[[ Task material, beginning ]]

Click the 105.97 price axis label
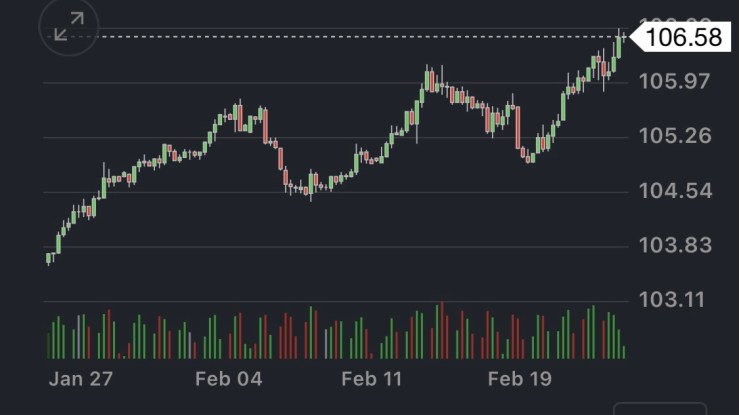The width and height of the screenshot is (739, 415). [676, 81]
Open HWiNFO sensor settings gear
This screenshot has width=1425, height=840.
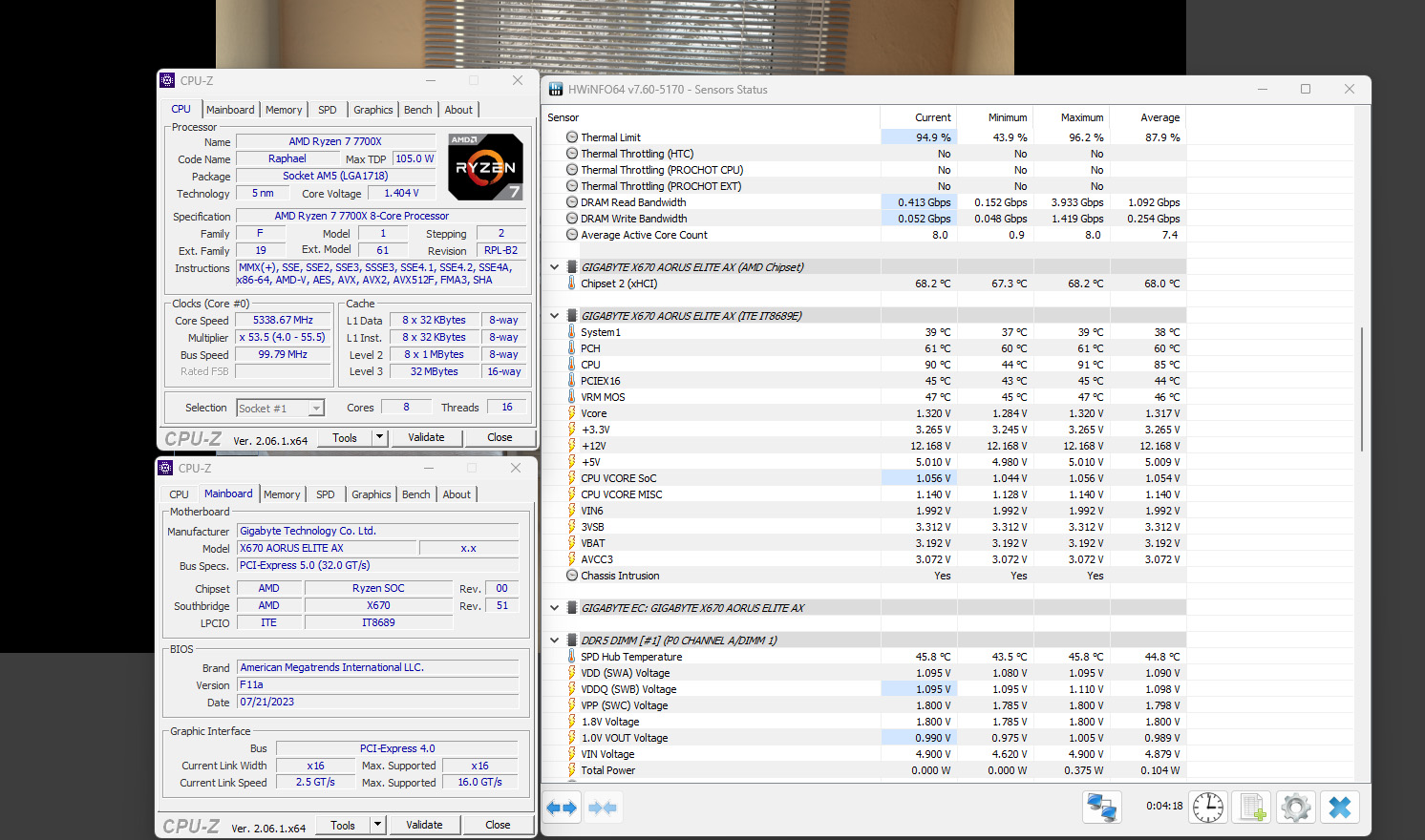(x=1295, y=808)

[[ Task material, end ]]
[[ Task material, beginning ]]

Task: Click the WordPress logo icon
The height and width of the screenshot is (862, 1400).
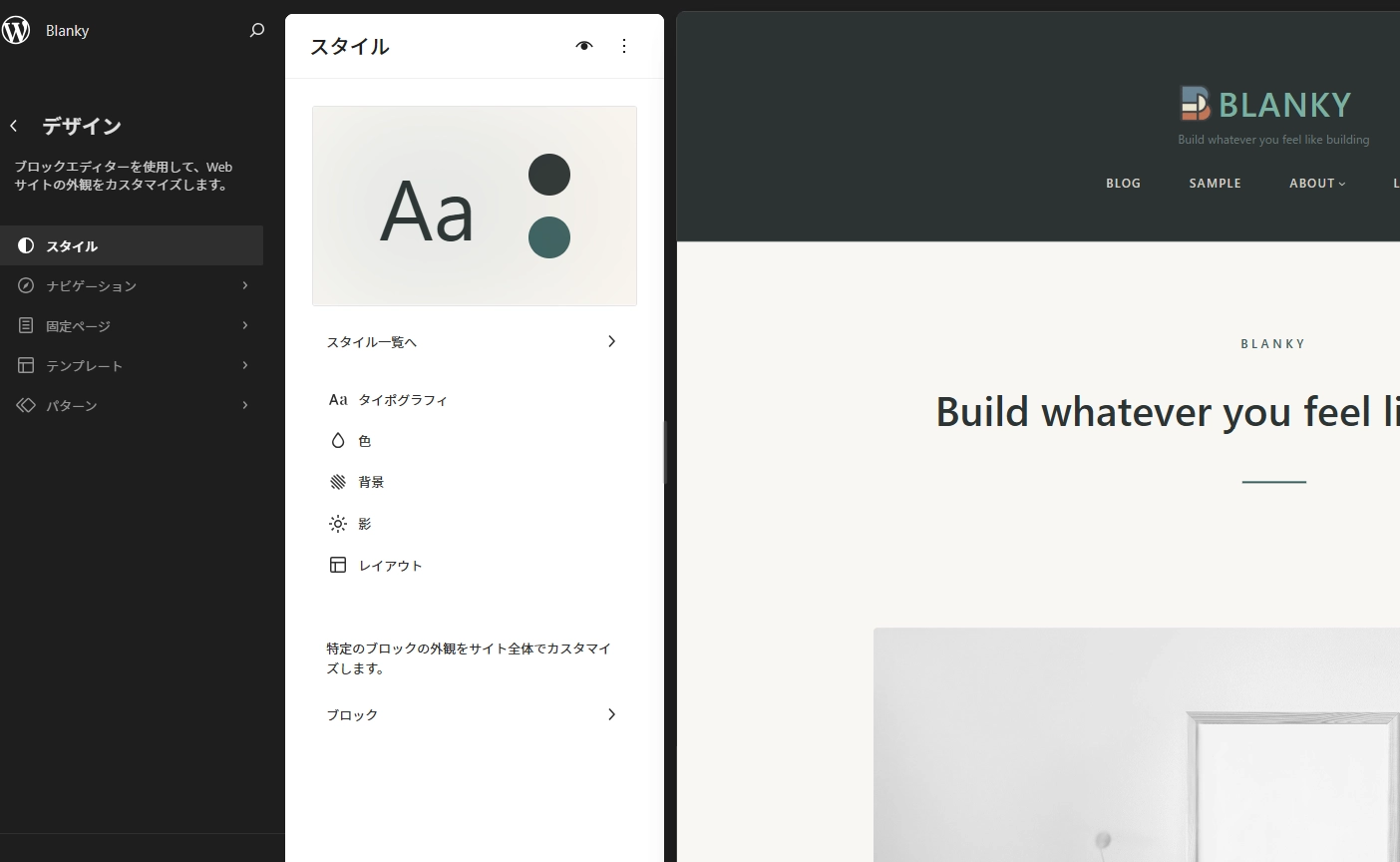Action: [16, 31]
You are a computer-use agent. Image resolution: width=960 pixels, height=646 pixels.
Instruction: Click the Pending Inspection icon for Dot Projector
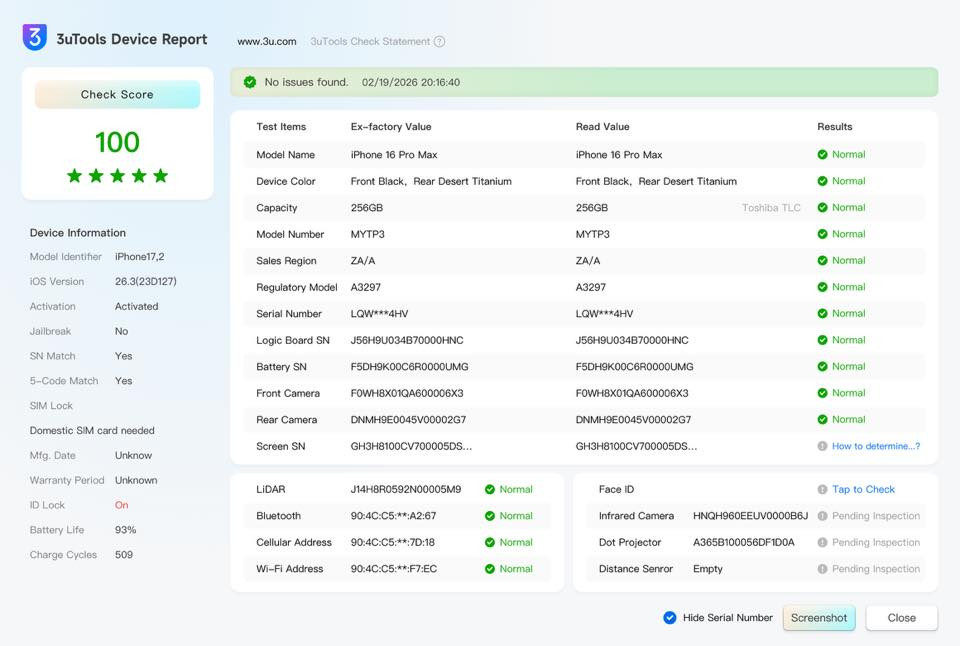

[[ Task material, end ]]

Start with the line above that contains "You are a computer-use" and stop after the line that contains "Instruction: Click the". Output those lines exactly, and only those.

### Answer space
You are a computer-use agent. Image resolution: width=960 pixels, height=646 pixels.
Instruction: Click the Pending Inspection icon for Dot Projector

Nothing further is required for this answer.